I’ve been playing with Haskell on and off for several years now; I’m quite comfortable with how monads work, and how to use them, and what the operators (=<<)
and (>>=)
do.
But I still don’t know how to talk about them! Is there any standard term for what they do — for the action of transforming an arrow a -> m b
into an arrow m a -> m b
?
(As a mathematician by background, one option that springs to mind is “the forgetful functor from the Kleisli category”. But Haskell gurus must surely have some more succinct term, since in Haskell, this operation is used as one of the building blocks of monads, unlike in the mathematical setting where it’s usually considered as a derived operation, defined from multiplication together with functoriality!)
The official name for >>=
is bind. We can also read it as "feed through", "process by", etc. Brian Benkman from MSDN's Channel 9 calls it "shove" (to the right, or to the left).
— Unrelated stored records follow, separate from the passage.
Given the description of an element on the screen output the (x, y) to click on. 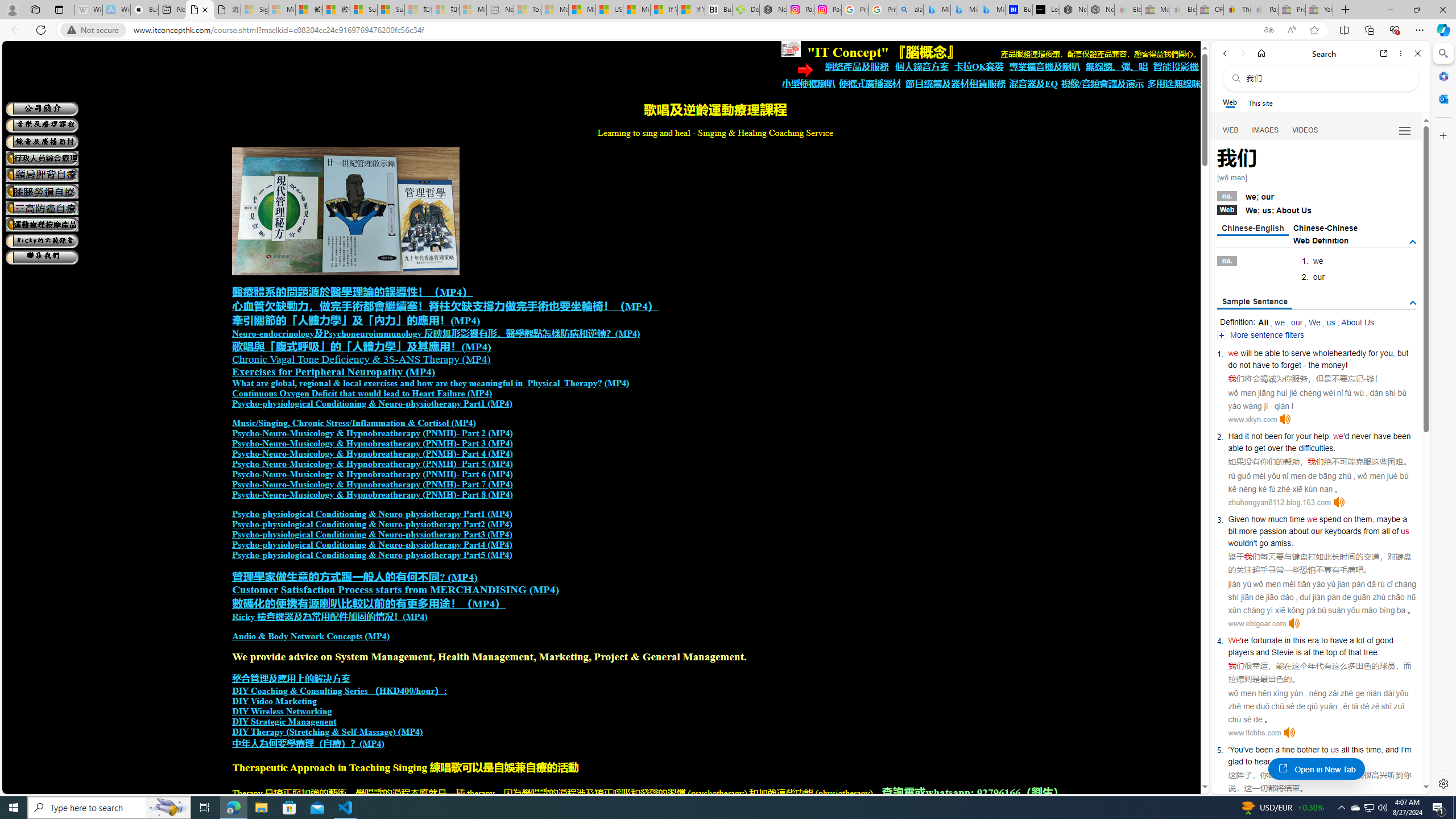
good (1384, 640)
Side bar (1443, 418)
your (1303, 435)
alabama high school quarterback dies - Search (909, 9)
of (1395, 530)
our (1296, 322)
Payments Terms of Use | eBay.com - Sleeping (1264, 9)
Given the description of an element on the screen output the (x, y) to click on. 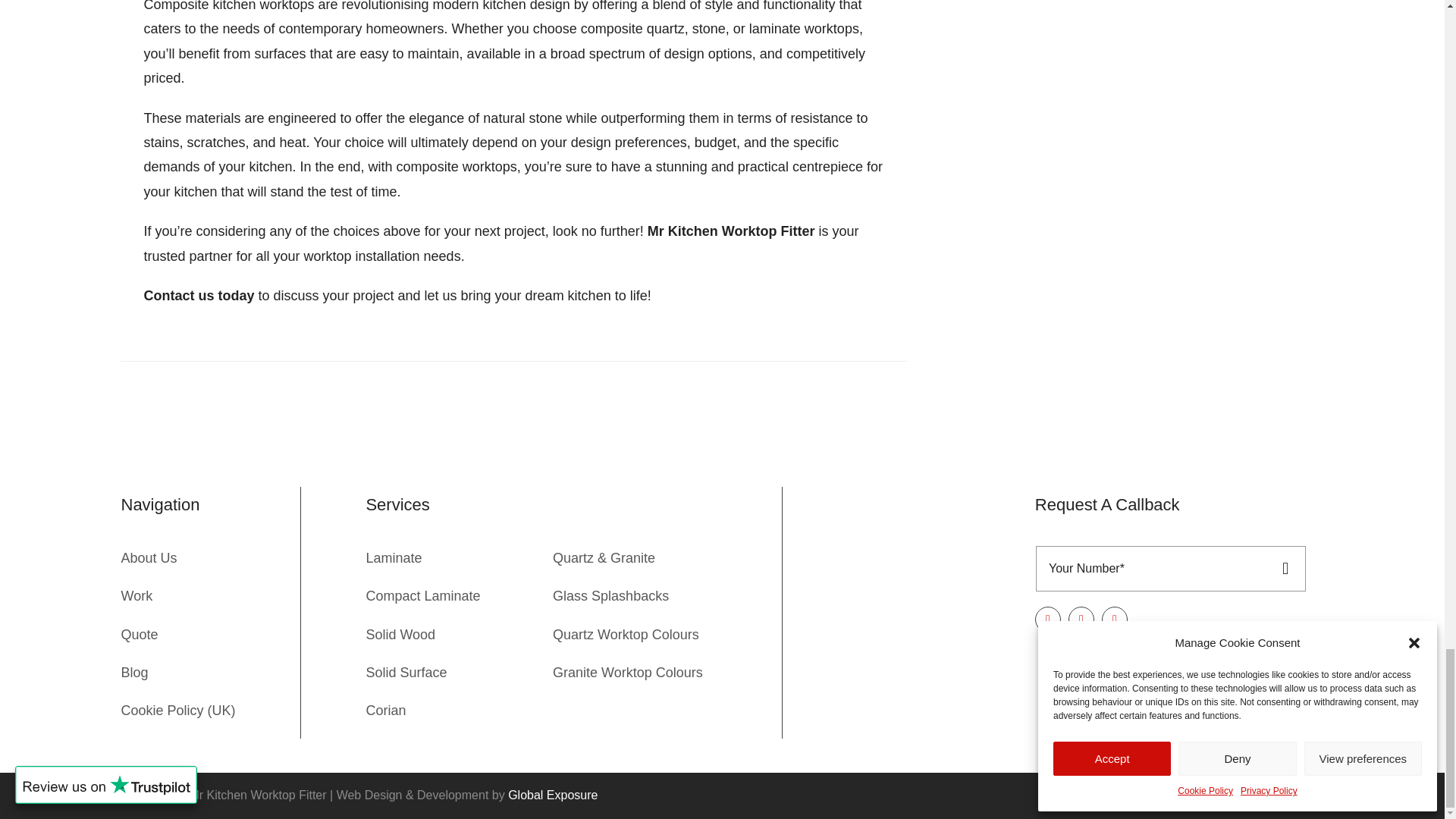
Only numbers and phone characters are accepted. (1147, 568)
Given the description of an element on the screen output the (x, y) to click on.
Why bind? By analogy with let
. Just as let
binds its variables to results of evaluating the initial expressions, the "monadic let" would "bind" its variables to results of its input computations:
let a = .... or: .... $>> (\ a -> -- non-recursive "let", as in Lisp,
b = .... .... $>> (\ b -> -- (Haskell's is Lisp's "letrec")
in .... .... )) where x $>> f = f x
do a <- .... or: .... >>= (\ a ->
b <- .... .... >>= (\ b ->
.... .... ))
This is, as you can see, from completely non-mathematical, practical perspective.